[start of Dataset]
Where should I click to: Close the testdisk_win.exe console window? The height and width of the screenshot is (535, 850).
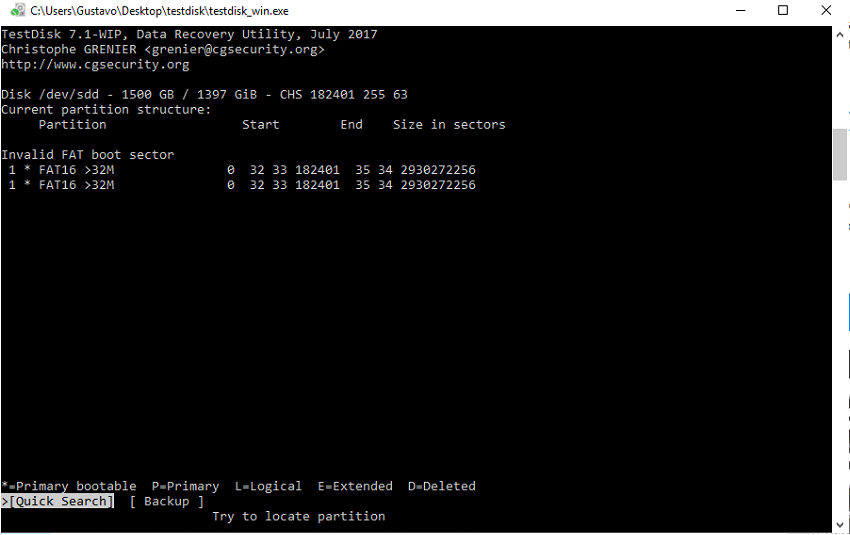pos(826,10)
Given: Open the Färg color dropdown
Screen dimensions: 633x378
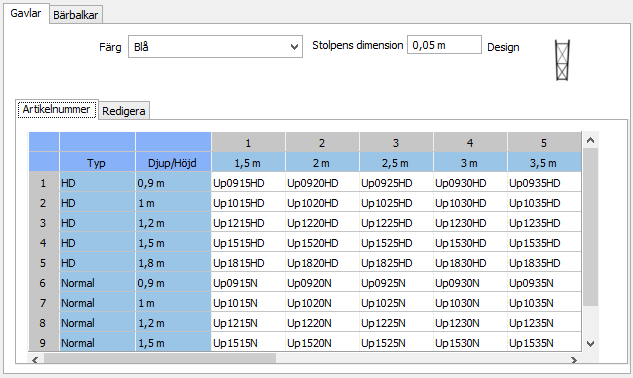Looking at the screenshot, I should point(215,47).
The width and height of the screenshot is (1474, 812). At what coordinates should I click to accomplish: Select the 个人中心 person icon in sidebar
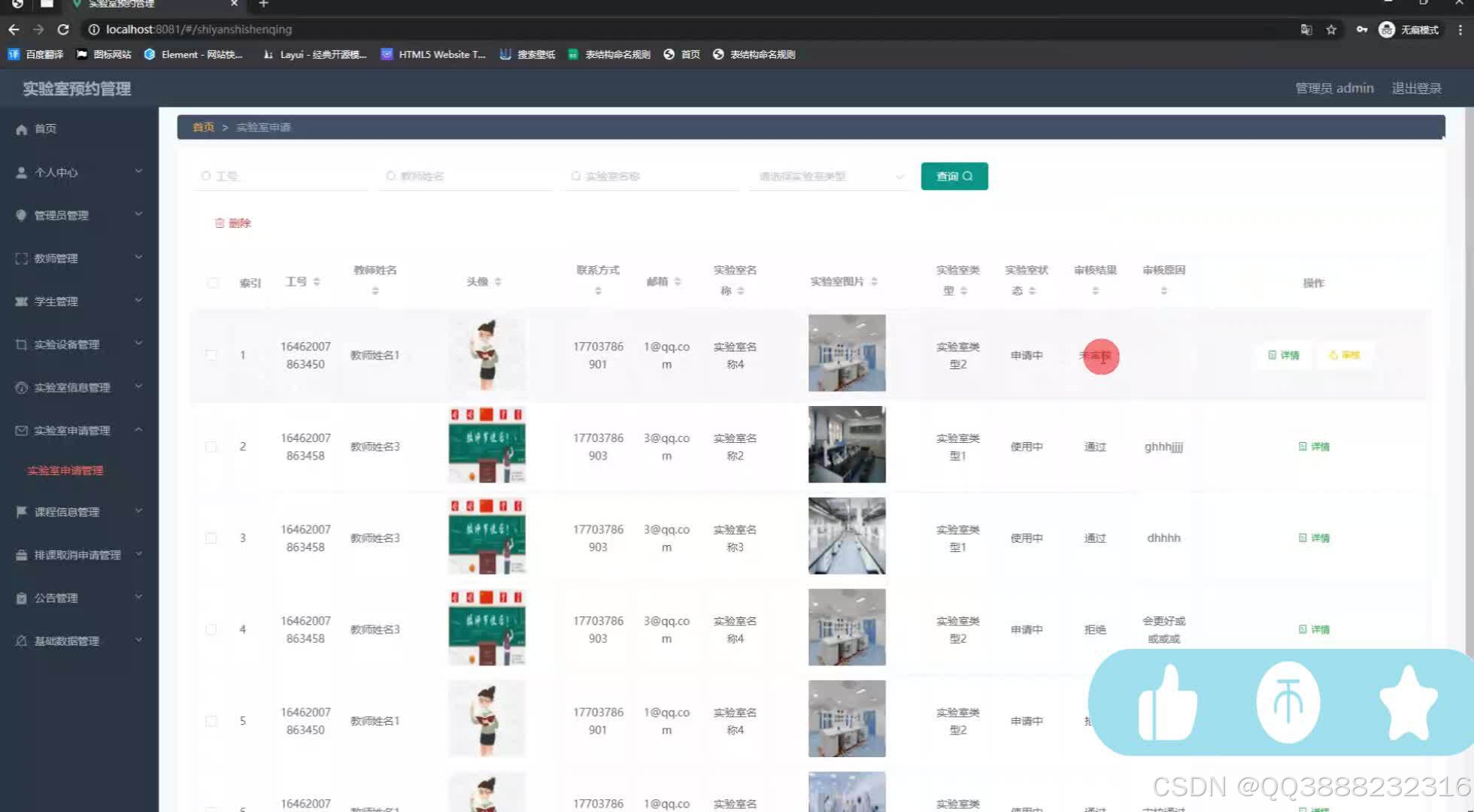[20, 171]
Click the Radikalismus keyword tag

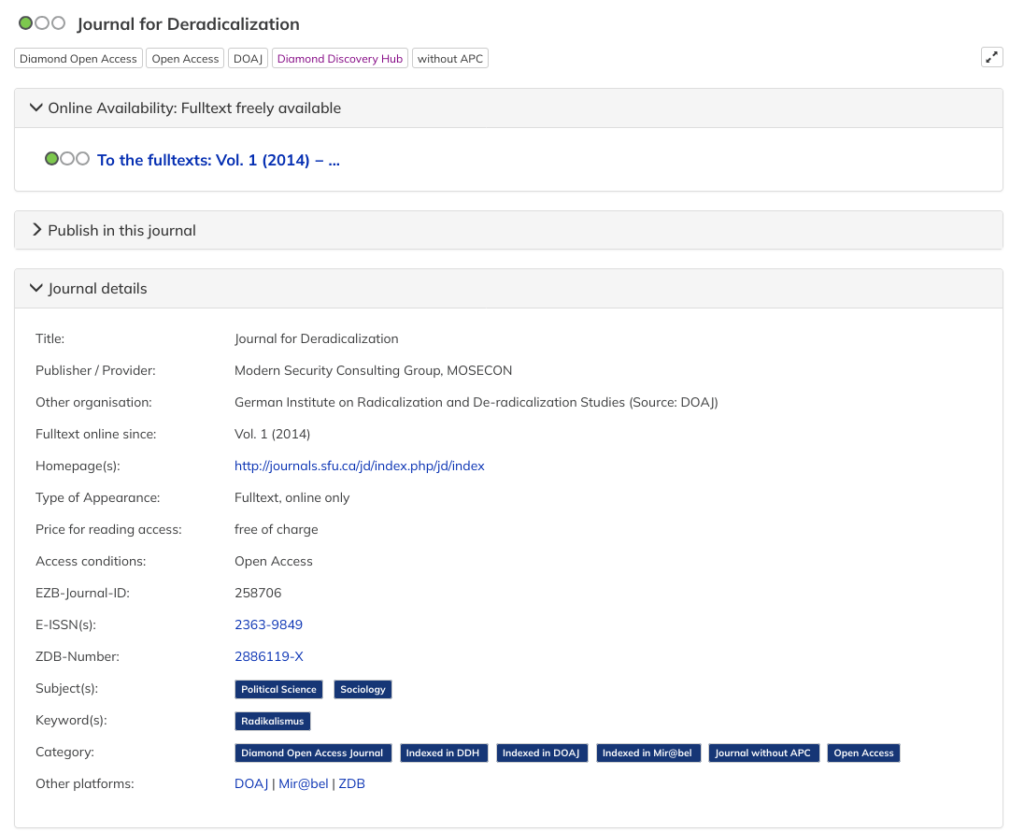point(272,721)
[end of Dataset]
» **What to do**: Rewrite the data above with "console window" changed to "terminal window" and everything else left the same. Omit the pictures from your answer.

» **Solution for this exercise**:
Where should I click to: Close the testdisk_win.exe terminal window? The height and width of the screenshot is (535, 850).
pos(826,10)
Given: Open the Färg color dropdown
Screen dimensions: 633x378
Looking at the screenshot, I should point(215,47).
The width and height of the screenshot is (1474, 812). At what coordinates should I click to accomplish: Select the 个人中心 person icon in sidebar
[20, 171]
Click the Radikalismus keyword tag

point(272,721)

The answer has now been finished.